ABD’nin hezimete uğraması güzel ama Çin merkezli bir dünya da ürkütücü
ABD’ye atfedilen ‘yenilmezlik’, ‘oyun kuruculuk’ imajının Afganistan’da bir kez daha çöktüğünü belirten Kemal Öztürk, Çin-Rusya eksenli Avrasyacılığın yükselişine de dikkati çekerek bunun ürkütücü olduğunu söyledi.
HAKSÖZ-HABER
Habertürk yazarı Kemal Öztürk bugünkü köşe yazısında Afganistan’daki gelişmeler bağlamında Batı merkezli küresel sistemin acziyetini yorumladı.

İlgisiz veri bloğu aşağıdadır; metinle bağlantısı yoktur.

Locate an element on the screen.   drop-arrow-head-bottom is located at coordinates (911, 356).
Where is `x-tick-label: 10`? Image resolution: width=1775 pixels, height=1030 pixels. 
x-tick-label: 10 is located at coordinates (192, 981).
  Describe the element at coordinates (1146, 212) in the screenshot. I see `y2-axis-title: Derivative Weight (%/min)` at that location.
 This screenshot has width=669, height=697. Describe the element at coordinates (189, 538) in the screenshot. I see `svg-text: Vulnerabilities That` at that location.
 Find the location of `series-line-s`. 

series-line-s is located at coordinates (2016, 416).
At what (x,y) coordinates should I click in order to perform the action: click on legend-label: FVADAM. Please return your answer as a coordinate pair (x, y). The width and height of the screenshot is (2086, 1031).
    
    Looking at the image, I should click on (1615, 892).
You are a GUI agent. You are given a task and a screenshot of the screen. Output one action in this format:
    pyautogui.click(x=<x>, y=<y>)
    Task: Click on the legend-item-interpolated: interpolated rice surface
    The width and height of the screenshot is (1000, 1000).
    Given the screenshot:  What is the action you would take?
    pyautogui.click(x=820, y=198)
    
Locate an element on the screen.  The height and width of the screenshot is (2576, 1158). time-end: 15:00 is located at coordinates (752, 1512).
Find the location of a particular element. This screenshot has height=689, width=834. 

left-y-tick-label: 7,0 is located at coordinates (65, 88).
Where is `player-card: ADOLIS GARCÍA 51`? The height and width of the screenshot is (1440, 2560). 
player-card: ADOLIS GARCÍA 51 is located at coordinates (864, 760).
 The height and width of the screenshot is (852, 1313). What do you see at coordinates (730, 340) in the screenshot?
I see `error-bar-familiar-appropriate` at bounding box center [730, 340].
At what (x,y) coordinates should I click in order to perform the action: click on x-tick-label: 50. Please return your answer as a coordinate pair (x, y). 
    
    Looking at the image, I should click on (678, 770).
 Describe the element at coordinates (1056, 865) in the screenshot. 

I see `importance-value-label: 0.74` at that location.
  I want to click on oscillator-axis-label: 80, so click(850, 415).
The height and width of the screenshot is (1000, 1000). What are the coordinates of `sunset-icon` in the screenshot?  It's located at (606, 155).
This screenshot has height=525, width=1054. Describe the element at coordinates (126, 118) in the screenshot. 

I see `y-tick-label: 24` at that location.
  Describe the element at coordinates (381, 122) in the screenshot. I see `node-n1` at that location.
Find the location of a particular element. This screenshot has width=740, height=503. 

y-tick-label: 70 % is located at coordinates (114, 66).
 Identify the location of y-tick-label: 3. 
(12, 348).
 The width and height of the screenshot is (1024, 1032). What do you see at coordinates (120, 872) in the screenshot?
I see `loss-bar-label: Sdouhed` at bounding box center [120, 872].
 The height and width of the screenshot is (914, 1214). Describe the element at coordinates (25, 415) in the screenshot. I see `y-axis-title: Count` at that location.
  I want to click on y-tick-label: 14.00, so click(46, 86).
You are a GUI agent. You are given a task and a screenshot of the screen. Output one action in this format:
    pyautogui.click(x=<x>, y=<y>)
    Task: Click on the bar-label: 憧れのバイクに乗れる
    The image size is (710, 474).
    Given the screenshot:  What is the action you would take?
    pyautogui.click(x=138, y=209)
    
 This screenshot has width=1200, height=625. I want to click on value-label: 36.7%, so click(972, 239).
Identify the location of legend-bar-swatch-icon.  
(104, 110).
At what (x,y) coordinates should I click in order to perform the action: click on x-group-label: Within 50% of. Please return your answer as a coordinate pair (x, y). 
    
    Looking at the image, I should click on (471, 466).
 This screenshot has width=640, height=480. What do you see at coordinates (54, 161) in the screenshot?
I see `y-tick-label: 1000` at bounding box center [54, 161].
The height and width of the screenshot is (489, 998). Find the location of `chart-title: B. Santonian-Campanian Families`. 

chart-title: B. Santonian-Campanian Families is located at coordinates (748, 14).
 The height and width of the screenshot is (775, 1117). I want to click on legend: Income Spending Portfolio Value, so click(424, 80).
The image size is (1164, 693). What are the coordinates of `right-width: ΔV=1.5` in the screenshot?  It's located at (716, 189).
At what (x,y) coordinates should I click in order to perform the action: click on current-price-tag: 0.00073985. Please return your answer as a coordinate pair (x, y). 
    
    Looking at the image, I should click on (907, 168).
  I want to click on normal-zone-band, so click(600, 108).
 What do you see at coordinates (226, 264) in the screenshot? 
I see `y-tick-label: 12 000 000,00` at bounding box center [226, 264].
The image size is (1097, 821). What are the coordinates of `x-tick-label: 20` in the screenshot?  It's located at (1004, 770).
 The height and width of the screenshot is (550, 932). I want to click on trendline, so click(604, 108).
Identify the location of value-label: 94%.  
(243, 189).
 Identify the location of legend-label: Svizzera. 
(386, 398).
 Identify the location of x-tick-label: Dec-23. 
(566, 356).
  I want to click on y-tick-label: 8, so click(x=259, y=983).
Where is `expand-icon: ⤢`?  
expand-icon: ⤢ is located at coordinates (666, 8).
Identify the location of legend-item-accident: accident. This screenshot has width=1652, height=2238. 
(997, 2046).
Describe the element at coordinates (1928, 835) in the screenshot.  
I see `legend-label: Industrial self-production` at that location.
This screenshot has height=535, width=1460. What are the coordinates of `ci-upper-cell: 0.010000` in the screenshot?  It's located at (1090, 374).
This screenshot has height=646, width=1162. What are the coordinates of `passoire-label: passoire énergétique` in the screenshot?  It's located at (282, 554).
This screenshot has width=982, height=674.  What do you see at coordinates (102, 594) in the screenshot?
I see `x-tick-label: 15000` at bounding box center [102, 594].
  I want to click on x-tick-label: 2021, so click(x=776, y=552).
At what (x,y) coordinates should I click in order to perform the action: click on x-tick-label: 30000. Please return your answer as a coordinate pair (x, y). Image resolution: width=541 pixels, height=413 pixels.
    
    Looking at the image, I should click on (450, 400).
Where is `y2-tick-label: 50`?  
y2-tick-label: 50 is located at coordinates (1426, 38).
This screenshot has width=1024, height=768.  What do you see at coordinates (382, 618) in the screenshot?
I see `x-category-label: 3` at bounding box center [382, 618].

ABD’nin ‘oyun kuruculuk’ imajı bir kez daha çöktü
Afganistan’daki hezimetin ABD için ciddi bir imaj sarsıntısı anlamına geldiğini belirten Kemal Öztürk şunları kaydetti:
“Afganistan’ın yeniden Taliban’ın eline geçmesiyle yaşadıklarımız bir kez daha gösterdi ki, ABD dünya siyasetinde büyük oyun kurucu aktör değildir.
Buna ek olarak, Avrupa’nın uzun süreden beri devam eden içe kapanmacı ve silik dünya siyaseti bu krizde yine ortaya çıktı.
ABD, Afganistan’da yenildi tamam ama geri çekilmeyi bile beceremeyecek kadar kötü bir durumda olduğunu kimse tahmin etmiyordu sanırım.
ABD siyaseten Afganistan’dan çıkmayı, orada oluşacak boşluğu ve yakın Asya’daki dengeleri nasıl etkileyeceğini iyi hesap edemediği gibi, askeri olarak geri çekilmeyi de beceremedi.
Tüm silahları Taliban’ın eline geçti, adamları içeride kaldı. Bu yüzden 5 bin askerini geri gönderdi Kabil’e.”
Çin merkezli bir dünya da ürkütücü
Almanya, Fransa ve ABD özelinde Batı’nın Ukrayna, Libya, Suriye, Yemen, Filistin vd. bölgelerde işleri nasıl batırdığını belirten Kemal Öztürk, ‘yenilmezlik’ imajının sarsılması bağlamında bunların olumlu gelişmeler olduğunu ancak ayak sesleri duyulan Çin merkezli bir dünyanın da son derece ürkütücü olduğunu vurguladı.
Kemal Öztürk’ün Habertürk’te yayımlanan “Batı'nın Oyun Kurucu Gücü Tükendi” başlıklı yazısının (25 Ağustos 2021) konuyla alakalı kısmı şöyle:
“Siyaset üretemeyen, varlık gösteremeyen ve olayın akışına göre günlük reaksiyonlar gösteren ülke konumuna düştüler.
Gerçi müdahil olduklarında durumu daha kötüleştiriyorlar.
Almanya ve Fransa’nın Ukrayna’da, Fransa’nın Libya’da, ABD’nin Suriye, Yemen, Filistin’de işleri daha da perişan ettiğini gördük.
Bu durumda Rusya ve Çin’in dünya sahnesinde daha etkin olduğunu görüyoruz her geçen gün. Daha dinamik, devlet aklı daha aktif ve daha iştahlılar.
Rusya’nın ekonomik gücü ve iç dinamikleri onun daha ne kadar uzak bölgelerde etkin olmasına müsaade edecek bilinmez.
Ancak Çin sessiz ve derinden nüfuz alanını her geçen gün daha çok arttırıyor.
ABD ve Avrupa’nın boşalttığı her alana bir cıva gibi akıp dolduruyor o bölgeleri. Ekonomisi güçlü, askeri kabiliyeti yüksek, ne istediğini biliyor ve devlet aklını son derece güçlü kullanıyor.
Doğrusu Çin merkezli bir dünya düzeni beni ürkütüyor. Komünizmle kapitalizmin tuhaf karışımı olan ve kutsal değeri belirsiz bir ülkenin ne yapacağını kestirmek pek mümkün değil.”